When the tendon support structures fail to hold the kneecap in place, the knee joint fails. The medical term is “patellar dislocation”. The etiology is rather specific, either trauma directly to the knee from body or sports equipment contact or from a twisting motion occurring at the knee level (accompanied by inability to stand on the involved leg). The kneecap may be visibly in the wrong place, e.g., the side of the leg instead of the front, or there may be a lack of mobility. Pain may radiate from the front of the knee with activity or be present even at rest. Stiffness, joint noise like creaking and crackling, may be present and accompanied by swelling.

Troubleshooting a bad knee will require physical examination with x-ray and MRI imaging to define the problem and differentiate ligament tears from stretches or bone damage, visit Orthopaedic Specialist to get immediate treatment. Ligament damage may require surgical or arthroscopic reconstruction. Rehabilitation of repaired structures or for strengthening minimally damaged dislocations may be indicated. Even flaccid tissues anchoring the kneecap may benefit from physical therapy.

 

Heat Illness

When an athlete exercises, the body’s temperature is elevated and the body sweats to cool itself down. During this process, body fluid as well as critical electrolytes are lost. If the body isn’t replenished with fluids and electrolytes, dehydration may occur and increase the risk of a heat illness such as heat stroke.

Some heat illness symptoms include:

  • Chills
  • Dark colored urine
  • Dizziness
  • Dry mouth
  • Headaches
  • Thirst
  • Weakness

The most effective treatment for heat-related illnesses is prevention, including:

  • Proper training for the heat
  • Fluid replacement before, during and after exertion
  • Appropriate clothing—light colored, loose fitting and limited to one layer
  • Early recognition via direct monitoring of athletes by other players, coaches and medical staff
  • Monitoring the intensity of physical activity appropriate for fitness and the athlete’s acclimatization status
  • If possible, having an athletic trainer on site during events and practices to properly prevent and treat heat illnesses

At the beginning of a strenuous exercise program or after traveling to a warmer climate, an athlete should initially limit the intensity and duration of exercise and then gradually increase it during a period of 7-14 days to allow time for the body to adjust to the new climate and environmental conditions. Athletes with respiratory, gastrointestinal or other illness should be evaluated before exercise, as these conditions increase the risk of heat illness.

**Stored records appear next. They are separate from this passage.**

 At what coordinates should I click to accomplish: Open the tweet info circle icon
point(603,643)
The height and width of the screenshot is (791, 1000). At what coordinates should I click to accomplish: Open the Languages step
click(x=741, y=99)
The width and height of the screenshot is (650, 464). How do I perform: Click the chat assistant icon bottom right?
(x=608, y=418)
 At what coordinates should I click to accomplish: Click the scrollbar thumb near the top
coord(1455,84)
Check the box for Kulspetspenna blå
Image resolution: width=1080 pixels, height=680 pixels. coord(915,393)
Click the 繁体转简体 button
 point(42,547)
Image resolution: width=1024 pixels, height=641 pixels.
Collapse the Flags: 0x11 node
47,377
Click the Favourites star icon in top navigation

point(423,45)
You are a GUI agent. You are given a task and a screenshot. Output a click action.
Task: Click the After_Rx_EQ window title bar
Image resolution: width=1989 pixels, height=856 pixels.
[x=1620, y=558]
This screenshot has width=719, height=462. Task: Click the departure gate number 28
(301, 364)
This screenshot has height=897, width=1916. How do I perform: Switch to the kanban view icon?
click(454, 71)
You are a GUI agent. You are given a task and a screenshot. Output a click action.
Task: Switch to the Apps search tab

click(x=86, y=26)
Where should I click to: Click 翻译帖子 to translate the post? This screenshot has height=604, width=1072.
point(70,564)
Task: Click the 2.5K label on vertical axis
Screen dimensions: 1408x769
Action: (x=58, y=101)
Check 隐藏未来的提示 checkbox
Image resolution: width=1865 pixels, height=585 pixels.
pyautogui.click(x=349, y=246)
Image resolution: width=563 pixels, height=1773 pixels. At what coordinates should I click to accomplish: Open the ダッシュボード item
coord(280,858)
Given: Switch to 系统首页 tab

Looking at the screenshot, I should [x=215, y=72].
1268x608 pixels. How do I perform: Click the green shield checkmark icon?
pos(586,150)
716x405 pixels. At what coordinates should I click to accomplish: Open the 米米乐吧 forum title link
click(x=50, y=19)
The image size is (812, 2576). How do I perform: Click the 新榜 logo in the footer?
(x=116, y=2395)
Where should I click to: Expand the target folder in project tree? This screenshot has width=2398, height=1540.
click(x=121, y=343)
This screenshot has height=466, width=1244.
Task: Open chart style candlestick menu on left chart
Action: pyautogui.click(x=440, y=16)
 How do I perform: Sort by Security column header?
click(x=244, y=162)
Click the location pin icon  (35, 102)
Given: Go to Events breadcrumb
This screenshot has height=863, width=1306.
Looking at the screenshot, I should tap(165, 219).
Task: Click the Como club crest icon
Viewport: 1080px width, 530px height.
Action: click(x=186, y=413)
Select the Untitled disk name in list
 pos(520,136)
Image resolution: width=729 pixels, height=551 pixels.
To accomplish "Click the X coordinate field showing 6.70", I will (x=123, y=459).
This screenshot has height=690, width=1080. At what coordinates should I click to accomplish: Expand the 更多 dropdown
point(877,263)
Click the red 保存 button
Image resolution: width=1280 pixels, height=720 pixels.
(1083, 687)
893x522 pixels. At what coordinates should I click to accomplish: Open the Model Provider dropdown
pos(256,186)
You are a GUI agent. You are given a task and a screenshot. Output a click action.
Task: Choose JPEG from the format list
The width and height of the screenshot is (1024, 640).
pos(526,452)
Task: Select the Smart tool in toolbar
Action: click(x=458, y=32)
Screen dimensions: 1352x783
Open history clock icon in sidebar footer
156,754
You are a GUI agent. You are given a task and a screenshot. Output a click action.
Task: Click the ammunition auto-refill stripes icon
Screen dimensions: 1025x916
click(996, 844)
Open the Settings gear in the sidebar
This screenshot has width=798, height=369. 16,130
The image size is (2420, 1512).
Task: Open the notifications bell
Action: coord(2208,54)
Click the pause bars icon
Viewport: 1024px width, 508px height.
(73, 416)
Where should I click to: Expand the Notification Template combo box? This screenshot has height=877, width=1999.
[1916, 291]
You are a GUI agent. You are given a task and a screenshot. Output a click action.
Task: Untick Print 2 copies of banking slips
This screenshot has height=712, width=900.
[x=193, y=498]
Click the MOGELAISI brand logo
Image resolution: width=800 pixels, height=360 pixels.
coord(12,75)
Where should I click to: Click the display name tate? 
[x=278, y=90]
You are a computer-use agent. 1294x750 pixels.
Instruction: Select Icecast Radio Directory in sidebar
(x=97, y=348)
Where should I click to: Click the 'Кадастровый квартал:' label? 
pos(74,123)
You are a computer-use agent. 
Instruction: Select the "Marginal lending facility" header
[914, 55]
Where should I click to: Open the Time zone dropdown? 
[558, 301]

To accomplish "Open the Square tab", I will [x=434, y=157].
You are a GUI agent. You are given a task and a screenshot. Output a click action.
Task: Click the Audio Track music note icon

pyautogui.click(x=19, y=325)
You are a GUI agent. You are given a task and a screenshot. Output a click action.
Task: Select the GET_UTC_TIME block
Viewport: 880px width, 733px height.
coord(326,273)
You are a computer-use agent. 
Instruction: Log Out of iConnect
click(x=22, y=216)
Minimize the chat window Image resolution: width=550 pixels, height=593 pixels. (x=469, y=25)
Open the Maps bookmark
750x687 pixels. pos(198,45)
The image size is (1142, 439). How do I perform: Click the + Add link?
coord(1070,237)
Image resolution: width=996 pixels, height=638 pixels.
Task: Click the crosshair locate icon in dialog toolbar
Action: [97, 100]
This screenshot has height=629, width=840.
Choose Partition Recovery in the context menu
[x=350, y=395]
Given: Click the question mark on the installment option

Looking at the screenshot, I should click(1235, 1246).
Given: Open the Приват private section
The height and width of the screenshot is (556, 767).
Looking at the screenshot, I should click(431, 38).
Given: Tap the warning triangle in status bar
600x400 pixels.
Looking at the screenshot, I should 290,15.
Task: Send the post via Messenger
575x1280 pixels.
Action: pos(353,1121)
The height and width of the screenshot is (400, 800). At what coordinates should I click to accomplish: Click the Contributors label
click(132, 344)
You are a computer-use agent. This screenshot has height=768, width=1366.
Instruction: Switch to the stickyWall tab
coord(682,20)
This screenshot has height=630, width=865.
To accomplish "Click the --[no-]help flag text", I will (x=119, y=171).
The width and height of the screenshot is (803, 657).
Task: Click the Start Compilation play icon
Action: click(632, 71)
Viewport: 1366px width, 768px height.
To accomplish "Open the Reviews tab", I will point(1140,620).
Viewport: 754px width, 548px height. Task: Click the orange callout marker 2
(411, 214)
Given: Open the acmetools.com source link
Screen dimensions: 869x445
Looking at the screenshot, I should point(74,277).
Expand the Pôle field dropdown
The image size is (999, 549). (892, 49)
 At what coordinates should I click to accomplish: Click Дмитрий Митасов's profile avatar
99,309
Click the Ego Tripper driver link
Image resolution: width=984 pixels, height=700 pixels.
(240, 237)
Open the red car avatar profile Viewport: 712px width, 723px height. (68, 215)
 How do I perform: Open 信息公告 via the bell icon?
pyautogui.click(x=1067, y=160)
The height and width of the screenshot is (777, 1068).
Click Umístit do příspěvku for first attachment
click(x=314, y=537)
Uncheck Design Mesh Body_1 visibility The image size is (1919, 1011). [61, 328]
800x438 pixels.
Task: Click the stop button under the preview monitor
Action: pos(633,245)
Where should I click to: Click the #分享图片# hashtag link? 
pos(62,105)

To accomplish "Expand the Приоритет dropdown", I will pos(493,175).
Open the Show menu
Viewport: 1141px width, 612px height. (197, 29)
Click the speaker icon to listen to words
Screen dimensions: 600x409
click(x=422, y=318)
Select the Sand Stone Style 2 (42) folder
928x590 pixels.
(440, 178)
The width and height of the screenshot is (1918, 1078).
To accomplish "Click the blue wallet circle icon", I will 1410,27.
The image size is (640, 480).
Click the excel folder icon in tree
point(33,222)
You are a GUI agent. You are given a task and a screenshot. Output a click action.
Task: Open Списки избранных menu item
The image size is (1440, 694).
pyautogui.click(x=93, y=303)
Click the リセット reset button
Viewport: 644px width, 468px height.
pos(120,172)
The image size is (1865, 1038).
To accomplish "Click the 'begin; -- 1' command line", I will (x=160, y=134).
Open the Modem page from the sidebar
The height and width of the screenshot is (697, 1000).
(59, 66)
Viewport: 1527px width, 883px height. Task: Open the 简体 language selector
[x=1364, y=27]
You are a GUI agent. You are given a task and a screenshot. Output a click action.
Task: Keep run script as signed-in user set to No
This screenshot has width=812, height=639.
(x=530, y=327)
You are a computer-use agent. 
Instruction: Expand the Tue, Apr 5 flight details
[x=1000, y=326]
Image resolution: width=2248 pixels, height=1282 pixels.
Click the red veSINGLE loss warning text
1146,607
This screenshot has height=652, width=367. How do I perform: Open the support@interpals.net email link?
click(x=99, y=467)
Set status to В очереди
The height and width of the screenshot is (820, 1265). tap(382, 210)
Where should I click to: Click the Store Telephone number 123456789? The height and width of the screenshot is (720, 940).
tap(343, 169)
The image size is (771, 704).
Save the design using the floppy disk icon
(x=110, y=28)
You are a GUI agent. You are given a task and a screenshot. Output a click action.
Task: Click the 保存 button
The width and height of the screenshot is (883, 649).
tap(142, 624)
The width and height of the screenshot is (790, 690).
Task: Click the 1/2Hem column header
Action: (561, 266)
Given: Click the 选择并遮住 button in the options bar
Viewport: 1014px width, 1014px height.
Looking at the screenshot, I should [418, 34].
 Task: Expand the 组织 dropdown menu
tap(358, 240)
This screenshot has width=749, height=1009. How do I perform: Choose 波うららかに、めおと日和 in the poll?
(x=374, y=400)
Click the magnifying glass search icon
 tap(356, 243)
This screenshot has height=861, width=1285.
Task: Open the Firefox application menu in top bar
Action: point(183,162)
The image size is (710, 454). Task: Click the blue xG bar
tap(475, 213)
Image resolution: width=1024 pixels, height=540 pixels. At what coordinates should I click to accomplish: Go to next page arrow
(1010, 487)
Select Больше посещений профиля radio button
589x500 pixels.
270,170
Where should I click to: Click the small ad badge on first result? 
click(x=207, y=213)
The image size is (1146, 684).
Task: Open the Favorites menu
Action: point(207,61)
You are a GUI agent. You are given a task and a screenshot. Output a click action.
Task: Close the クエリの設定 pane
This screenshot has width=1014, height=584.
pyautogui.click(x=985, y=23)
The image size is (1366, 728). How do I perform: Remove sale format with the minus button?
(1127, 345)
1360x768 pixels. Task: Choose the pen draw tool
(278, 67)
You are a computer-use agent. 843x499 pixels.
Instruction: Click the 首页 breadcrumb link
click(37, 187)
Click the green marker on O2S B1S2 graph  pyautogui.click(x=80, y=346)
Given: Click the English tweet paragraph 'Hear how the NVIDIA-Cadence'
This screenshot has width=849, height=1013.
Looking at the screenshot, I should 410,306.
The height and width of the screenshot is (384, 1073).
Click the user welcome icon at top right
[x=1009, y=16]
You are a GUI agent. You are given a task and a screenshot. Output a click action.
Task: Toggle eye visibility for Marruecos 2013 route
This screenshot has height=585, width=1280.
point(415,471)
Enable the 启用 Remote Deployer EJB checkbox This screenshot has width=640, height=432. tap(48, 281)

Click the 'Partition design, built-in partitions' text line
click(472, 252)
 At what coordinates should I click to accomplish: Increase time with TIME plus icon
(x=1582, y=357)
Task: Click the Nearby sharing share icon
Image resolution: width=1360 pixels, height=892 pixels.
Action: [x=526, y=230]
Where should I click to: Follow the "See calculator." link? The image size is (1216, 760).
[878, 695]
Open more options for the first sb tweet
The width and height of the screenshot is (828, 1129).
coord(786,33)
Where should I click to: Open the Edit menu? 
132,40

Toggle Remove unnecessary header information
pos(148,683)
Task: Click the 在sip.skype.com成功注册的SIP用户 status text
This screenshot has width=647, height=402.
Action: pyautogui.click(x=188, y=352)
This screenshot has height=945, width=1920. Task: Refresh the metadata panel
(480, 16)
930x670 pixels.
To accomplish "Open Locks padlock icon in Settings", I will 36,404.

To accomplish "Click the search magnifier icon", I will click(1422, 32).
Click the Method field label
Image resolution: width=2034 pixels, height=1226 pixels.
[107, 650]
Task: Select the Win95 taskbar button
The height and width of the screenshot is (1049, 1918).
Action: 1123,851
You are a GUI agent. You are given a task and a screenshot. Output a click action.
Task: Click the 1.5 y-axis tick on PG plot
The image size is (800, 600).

If heat illness progresses, more serious symptoms such as difficulty breathing, body temperature increasing to dangerous levels, muscle cramps, nausea, and tingling of the limbs—and even death—may occur.

When you see any signs of heat illness or heat stroke, you may be dealing with a life-threatening emergency. Have someone call for immediate medical assistance while you begin cooling the individual at risk.

Treatment tips include:

  • Getting the athlete to a shaded area.
  • If it is heat stroke, cool the athlete rapidly using cold water immersion. If immersion is not available you may use spray from a hose, cold water sponging or placing cold towels over the entire body.
  • Monitoring body temperature.
  • Providing cool beverages if possible (i.e., if the athlete does not have altered consciousness).
  • Getting medical assistance as soon as possible.

Heat exhaustion is a form of heat illness that can develop after several days of exposure to high temperatures and inadequate or unbalanced replacement of fluids.